Text and item location entries:
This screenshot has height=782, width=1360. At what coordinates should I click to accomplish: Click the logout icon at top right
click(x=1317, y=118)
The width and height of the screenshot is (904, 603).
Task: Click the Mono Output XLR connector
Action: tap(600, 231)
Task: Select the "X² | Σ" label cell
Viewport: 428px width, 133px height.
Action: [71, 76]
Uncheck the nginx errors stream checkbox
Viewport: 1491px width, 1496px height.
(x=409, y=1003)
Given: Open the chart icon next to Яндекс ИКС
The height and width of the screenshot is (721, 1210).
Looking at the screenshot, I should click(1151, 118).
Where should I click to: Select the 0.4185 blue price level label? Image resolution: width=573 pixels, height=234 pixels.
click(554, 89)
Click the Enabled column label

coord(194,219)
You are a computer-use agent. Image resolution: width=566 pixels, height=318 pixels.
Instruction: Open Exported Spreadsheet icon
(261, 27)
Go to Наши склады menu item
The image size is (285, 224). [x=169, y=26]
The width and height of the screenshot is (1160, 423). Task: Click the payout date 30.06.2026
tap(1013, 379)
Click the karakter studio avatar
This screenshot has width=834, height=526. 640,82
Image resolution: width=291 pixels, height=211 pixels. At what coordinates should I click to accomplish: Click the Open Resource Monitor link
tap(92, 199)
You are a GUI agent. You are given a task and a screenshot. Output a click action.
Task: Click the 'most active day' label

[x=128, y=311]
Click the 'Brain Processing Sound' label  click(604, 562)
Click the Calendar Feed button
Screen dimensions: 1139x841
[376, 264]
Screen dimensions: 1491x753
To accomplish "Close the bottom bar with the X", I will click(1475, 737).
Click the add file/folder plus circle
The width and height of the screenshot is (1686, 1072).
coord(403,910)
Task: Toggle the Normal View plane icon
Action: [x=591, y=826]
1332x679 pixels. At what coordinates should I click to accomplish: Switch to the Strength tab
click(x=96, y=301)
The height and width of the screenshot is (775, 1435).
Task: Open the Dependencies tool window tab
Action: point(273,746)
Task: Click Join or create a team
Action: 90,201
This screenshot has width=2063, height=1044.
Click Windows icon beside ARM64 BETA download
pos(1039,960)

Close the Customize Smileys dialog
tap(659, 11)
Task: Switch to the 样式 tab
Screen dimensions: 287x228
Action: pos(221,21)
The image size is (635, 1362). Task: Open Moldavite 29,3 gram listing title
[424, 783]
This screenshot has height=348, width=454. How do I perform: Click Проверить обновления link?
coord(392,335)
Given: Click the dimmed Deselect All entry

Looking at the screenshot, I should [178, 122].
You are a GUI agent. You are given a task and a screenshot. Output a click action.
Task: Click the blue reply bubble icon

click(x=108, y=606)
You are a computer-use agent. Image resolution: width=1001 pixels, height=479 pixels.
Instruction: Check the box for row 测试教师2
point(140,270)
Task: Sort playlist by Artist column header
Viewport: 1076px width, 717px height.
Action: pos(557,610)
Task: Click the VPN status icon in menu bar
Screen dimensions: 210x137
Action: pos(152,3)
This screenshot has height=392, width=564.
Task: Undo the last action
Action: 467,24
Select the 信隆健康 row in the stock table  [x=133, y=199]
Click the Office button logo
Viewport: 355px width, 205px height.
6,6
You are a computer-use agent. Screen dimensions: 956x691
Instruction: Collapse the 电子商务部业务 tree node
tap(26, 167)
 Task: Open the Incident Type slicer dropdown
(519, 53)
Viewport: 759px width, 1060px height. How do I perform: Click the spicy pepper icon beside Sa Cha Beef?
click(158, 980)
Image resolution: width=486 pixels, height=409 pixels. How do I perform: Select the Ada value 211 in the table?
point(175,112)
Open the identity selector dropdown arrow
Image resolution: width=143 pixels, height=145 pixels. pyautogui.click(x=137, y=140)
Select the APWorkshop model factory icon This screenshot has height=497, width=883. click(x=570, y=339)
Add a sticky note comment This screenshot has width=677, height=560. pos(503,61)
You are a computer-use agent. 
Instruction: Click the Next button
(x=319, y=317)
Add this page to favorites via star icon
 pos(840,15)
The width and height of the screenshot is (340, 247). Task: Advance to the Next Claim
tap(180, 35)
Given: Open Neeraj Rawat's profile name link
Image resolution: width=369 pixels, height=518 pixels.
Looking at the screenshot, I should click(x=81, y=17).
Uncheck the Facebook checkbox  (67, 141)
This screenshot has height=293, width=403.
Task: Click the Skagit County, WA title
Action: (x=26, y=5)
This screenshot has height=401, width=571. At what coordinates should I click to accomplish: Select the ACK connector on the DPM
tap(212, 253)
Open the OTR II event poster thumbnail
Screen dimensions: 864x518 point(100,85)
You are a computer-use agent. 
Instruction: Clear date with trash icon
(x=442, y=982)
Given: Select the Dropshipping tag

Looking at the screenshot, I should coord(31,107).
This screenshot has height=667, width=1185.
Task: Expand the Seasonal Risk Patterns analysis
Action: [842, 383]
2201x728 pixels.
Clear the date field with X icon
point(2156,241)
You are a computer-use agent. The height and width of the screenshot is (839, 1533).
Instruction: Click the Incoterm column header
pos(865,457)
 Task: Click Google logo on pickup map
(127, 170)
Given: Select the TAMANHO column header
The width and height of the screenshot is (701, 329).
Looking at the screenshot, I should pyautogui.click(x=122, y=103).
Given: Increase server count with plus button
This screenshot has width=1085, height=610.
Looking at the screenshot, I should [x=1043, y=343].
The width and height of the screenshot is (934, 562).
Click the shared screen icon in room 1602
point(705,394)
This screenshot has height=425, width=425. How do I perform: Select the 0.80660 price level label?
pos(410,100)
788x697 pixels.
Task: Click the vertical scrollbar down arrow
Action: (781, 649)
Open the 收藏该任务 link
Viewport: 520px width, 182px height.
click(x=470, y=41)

_What you have to do_
Copy the stretch of the listing from its start through the line containing "Action: tap(600, 231)", reproducing every line word for word.

_Result of the exercise_
This screenshot has height=782, width=1360. At what coordinates should I click to accomplish: Click the logout icon at top right
click(x=1317, y=118)
The width and height of the screenshot is (904, 603).
Task: Click the Mono Output XLR connector
Action: tap(600, 231)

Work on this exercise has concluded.